Other How to rescue data from a failing disk

balanga · Mar 15, 2020

I have an old disk which sounds as though it is nearing end of life.
gpart() shows:

Code:

=>      63  78140097  da0  MBR  (37G)
        63     15057    3  !22  (7.4M)
     15120  39054960    2  ntfs  (19G)
  39070080      1664       - free -  (832K)
  39071744  39068416    1  !23  [active]  (19G)

How should I attempt to rescue any data from the disk? I suspect dd() would fail, so should I attempt to mount the various partition and copy any accessible files? Are there any recovery tools I should try to recover bad blocks?

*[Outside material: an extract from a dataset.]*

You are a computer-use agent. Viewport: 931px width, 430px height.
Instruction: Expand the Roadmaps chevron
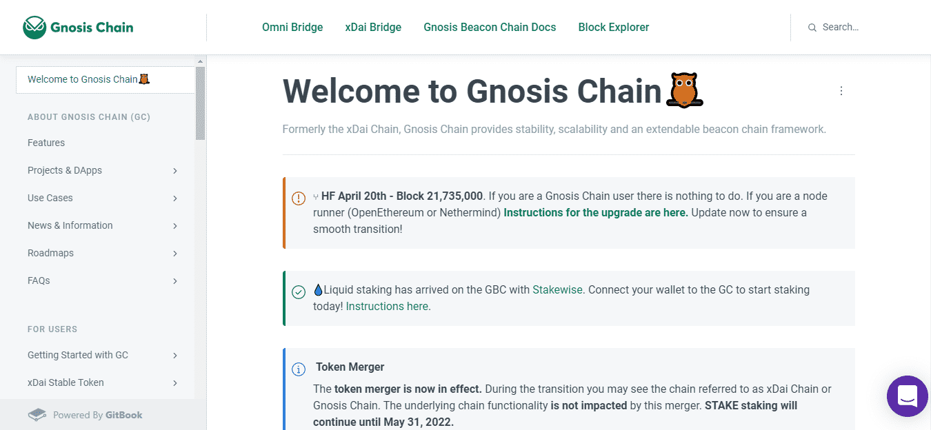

Running smartctl -a --device=ata /dev/da0 fails with:-

Read Device Identity failed: Inappropriate ioctl for device

Not sure what that means...

wolffnx · Mar 15, 2020

sorry to say this, the are many tools to use, but if the filesystem is Ntfs
use some Windows system and use some tools to recover like power data recovery, and then run a chksdk to fix the disk(if not too late)

PMc · Mar 15, 2020

dd has a noerror option that should ignore read errors and a sync option that should fill the missing blocks with NUL bytes. While this should work, it would be recommended to run it with the default blocksize (512) to not loose more blocks than actually damaged - and that may take quite long.(*)
Furthermore, I would not trust dd fully with that noerror/sync thing, so I would copy these partitions into some other partitions where they then can be mounted and checked for consistency.

Running smartctl -a --device=ata /dev/da0 fails with:-

If this is really a SCSI disk, it may work with smartctl -a --device=scsi /dev/da0

(*) If you're good at math, you could also read the whole disk with a large blocksize, see where the errors are, then fetch the data around the errors with a smaller blocksize, and then arrange all the chunks properly together. (The seek and skip options of dd work on disks and on files. I never needed anything else than dd to fetch what was remaining from defective disks.)

TracyTiger · Mar 15, 2020

On failing disks I've had good results in the past using ddrescue. That was on Linux systems but hopefully you would get similarly good results with FreeBSD.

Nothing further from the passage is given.